Collected data entries
+-------+
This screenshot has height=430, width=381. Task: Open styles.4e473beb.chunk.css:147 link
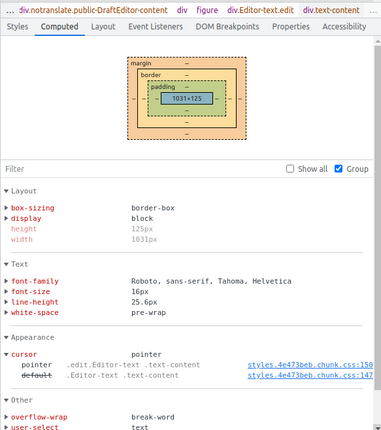[x=310, y=375]
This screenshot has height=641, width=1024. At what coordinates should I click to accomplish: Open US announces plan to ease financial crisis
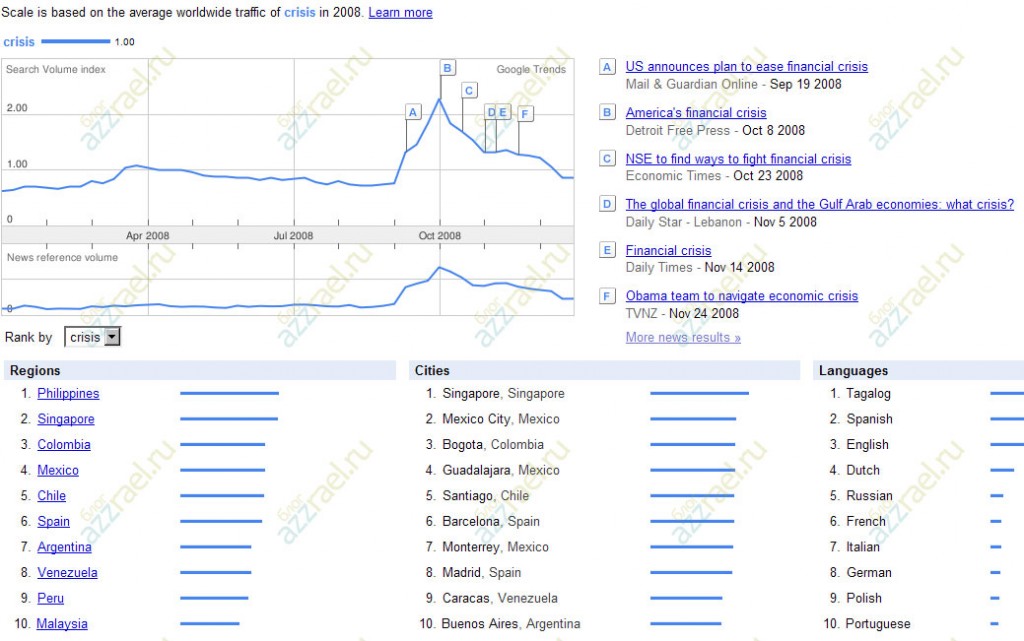[746, 67]
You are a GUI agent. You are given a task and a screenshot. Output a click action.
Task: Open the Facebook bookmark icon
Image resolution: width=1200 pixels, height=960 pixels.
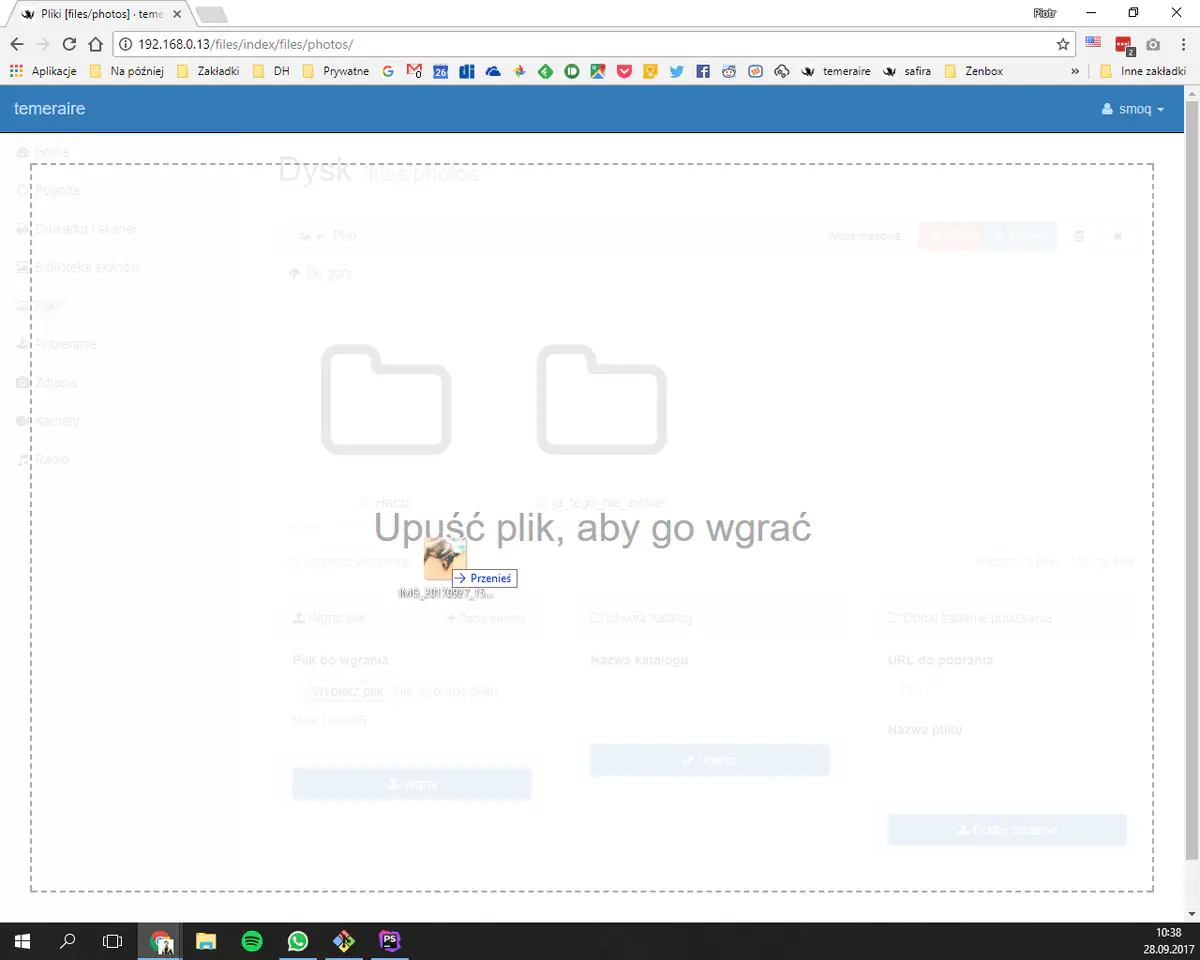click(703, 71)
+-------+
■ TASK GOAL:
Omitting all pictures, copy the preceding entries without any alteration.

■ RESPONSE TO THE TASK:
This screenshot has height=430, width=381. Task: Open styles.4e473beb.chunk.css:147 link
[x=310, y=375]
This screenshot has height=641, width=1024. At what coordinates should I click to accomplish: Open US announces plan to ease financial crisis
[746, 67]
You are a GUI agent. You are given a task and a screenshot. Output a click action.
Task: Open the Facebook bookmark icon
Image resolution: width=1200 pixels, height=960 pixels.
click(703, 71)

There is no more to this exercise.